Clear the TPM only when:
- Decommissioning the machine or transferring ownership.
- The TPM is in a broken state and re-provisioning is required.
- Switching between discrete and firmware TPM (some platforms require a TPM clear during the transition).
The TPM can be cleared from firmware setup (under "Security" → "Clear TPM" or similar) or from Linux:
# Clear TPM from Linux (requires physical presence confirmation
# on next boot — a firmware prompt that asks to confirm the clear)
tpm2_clear
Questions to ask¶
- Does the machine have a TPM, and is it enabled?
ls /dev/tpmrm0answers both. - Is the TPM version 2.0?

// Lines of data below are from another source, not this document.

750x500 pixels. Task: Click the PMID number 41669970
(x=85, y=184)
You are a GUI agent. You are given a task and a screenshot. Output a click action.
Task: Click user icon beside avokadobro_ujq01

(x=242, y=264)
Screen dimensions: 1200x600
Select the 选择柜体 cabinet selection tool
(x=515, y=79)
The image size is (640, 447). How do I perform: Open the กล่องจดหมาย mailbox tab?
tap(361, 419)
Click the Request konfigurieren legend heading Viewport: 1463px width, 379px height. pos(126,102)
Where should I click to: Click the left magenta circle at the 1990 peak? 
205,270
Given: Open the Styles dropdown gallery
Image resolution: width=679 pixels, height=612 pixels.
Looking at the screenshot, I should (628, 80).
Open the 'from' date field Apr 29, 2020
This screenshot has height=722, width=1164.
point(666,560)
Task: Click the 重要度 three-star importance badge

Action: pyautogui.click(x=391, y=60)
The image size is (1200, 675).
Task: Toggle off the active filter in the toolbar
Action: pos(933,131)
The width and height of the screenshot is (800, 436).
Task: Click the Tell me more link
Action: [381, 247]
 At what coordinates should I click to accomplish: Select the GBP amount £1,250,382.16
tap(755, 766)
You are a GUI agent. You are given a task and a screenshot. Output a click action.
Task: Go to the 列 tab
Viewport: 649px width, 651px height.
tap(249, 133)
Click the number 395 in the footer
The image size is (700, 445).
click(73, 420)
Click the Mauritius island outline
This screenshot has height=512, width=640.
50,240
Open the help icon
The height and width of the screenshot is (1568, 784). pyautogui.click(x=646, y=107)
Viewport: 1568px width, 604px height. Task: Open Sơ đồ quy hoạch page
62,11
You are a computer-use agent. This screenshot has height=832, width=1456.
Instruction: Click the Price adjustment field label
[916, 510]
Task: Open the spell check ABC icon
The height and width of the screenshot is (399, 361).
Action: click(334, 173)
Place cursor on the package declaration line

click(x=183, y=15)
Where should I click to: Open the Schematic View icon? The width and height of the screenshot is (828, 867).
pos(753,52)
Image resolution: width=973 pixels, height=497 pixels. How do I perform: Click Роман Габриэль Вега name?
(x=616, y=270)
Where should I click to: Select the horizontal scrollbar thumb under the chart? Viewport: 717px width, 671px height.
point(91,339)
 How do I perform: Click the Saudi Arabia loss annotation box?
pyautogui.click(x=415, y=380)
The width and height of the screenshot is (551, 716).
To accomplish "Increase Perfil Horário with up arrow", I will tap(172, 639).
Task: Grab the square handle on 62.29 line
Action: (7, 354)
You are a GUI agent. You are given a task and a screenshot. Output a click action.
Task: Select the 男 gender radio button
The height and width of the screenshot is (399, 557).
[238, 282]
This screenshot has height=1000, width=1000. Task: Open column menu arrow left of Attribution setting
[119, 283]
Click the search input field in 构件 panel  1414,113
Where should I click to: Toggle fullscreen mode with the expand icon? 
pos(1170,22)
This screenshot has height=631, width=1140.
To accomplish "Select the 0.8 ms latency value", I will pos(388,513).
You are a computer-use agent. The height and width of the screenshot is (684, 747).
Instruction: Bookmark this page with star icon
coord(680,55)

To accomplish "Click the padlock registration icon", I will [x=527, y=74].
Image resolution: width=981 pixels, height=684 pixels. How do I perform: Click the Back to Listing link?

cat /sys/class/tpm/tpm0/tpm_version_major— if it shows "1," check for a firmware upgrade path. - Is disk encryption in use? If so, is the TPM enrolled as a key slot for automatic unlock?
- Is there still a passphrase key slot on the LUKS volume? Without one, a TPM failure means permanent data loss.
- What PCRs are the TPM key bound to?
systemd-cryptenroll --tpm2-device=auto --tpm2-pcrs=helpshows the current binding. If PCR 0 is included, every firmware update will require manual intervention.